For every therapy, there will be several patients who respond to it ("responders") and other patients who do not ("non-responders"). Unfortunately, the physician cannot recognize before the onset of the therapy whether the patient will be a responder or a non-responder. This fact has devastating consequences for the care of cancer patients:
- The majority of cancer patients treated with drugs are non-responders1. For every one of them the therapy had no chance of success from the outset.
- After months of treatment of a non-responder, the cancer will have progressed, and precious time will have been lost for other treatments that would have worked in earlier stages.
- The adverse reactions that many non-responders suffer from will lead to unnecessary impairment in the patients' quality of life.
- The enormous costs of the therapy for the numerous non-responders is a meaningless burden on both the health care system and the co-insured patients.
From these facts, it is evident that there is an urgent need for drugs with higher specificity for cancer cells (targeted therapies), as well as a need for biomarkers able to anticipate therapy response (predictive biomarkers). This need will increase in the future as the continual growth of the world population2 will lead to a steady increase in cancer incidence and demand for cancer therapies.

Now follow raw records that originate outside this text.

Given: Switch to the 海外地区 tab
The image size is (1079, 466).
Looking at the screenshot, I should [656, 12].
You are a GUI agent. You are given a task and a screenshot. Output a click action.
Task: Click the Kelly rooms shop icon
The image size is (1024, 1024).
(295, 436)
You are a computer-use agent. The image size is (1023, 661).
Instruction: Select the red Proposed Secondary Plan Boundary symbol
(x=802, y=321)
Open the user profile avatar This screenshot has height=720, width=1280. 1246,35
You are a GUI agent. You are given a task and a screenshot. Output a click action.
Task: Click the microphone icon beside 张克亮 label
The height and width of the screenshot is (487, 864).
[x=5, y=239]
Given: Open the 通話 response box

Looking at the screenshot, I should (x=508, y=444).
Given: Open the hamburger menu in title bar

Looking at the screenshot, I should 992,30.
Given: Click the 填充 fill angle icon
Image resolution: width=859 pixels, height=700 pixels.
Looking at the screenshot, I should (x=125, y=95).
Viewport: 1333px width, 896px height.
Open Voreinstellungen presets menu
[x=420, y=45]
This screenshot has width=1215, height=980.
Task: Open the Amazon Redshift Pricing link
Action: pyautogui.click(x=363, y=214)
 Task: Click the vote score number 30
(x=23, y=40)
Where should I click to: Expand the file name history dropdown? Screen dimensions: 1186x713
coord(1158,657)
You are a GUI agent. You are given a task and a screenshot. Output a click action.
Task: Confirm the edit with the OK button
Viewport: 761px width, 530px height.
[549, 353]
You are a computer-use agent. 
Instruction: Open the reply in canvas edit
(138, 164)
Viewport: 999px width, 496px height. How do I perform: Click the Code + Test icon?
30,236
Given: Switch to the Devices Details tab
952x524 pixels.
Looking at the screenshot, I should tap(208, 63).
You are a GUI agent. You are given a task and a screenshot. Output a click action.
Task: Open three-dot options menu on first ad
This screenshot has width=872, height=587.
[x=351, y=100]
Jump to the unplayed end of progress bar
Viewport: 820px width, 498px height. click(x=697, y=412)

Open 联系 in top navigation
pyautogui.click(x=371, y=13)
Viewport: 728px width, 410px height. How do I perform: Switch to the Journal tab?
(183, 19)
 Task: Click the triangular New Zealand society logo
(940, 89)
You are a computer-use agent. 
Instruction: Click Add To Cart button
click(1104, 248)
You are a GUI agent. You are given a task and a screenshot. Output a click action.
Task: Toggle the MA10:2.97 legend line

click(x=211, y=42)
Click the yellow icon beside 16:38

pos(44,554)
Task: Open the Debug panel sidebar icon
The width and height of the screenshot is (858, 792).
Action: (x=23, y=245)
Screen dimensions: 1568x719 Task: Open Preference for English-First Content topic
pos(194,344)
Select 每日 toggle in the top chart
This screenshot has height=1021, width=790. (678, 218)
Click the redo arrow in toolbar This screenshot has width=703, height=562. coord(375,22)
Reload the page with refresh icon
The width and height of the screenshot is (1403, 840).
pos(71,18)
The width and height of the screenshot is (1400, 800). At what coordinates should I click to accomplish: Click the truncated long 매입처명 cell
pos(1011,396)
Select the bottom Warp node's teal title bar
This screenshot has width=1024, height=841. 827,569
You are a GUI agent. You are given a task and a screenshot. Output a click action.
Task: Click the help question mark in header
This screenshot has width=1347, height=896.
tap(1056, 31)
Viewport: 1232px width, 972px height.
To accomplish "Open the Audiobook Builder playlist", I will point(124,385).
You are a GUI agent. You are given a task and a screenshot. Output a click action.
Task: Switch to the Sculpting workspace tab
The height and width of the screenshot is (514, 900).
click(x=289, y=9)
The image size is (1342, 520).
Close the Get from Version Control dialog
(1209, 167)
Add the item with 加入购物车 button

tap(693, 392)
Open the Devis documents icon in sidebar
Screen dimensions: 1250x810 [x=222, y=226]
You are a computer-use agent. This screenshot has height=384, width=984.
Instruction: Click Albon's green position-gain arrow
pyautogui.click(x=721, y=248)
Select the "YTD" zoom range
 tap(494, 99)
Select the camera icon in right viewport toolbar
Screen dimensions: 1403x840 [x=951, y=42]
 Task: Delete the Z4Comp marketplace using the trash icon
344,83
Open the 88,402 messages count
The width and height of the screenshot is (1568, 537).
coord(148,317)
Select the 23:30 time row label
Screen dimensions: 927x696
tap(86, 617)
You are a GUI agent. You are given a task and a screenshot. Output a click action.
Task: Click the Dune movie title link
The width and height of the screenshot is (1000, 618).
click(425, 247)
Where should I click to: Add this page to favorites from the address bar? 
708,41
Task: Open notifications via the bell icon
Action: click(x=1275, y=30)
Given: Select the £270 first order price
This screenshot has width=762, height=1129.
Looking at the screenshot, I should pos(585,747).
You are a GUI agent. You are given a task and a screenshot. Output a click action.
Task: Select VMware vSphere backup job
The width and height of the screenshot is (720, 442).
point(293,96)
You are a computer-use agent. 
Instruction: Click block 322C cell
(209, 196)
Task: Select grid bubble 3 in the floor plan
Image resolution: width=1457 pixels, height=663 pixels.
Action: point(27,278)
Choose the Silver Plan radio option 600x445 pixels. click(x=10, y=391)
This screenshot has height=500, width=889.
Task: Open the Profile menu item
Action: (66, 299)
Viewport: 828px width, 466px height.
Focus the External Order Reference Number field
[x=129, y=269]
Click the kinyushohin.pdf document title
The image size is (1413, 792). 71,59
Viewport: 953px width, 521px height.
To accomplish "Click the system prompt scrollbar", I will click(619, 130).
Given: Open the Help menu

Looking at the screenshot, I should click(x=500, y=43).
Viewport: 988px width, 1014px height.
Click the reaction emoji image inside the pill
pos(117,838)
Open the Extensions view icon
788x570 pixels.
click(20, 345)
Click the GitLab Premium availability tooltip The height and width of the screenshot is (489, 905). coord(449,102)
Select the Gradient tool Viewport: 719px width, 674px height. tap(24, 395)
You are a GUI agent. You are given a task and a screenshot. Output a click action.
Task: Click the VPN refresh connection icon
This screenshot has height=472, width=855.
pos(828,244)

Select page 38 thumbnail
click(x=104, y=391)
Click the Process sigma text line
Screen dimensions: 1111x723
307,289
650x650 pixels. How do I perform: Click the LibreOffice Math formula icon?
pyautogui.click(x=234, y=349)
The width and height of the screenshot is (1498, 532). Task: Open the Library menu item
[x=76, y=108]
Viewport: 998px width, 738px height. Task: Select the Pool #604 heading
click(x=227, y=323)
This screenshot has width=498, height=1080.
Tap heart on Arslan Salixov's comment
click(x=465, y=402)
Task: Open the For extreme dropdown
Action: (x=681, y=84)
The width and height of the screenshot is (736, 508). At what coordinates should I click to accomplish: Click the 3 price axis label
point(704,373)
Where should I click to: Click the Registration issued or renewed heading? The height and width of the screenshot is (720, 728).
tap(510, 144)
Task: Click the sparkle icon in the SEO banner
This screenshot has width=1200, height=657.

- Marrer E & Dieterle F (2008) Biomarkers in Oncology drug development: rescuers or troublemakers? Expert Opini Drug Metab Toxicol 4:1391-1402.
- Worldwide, the number of elderly people (60 years or older) will rise from 962 million in 2017 to 2.1 billion in 2050. In Europe, 25% of the population is already 60 years or older. That proportion is expected to reach 35% in 2050 (United Nations, Department of Economic and Social Affairs (June 2017) World Population Prospects: The 2017 Revision).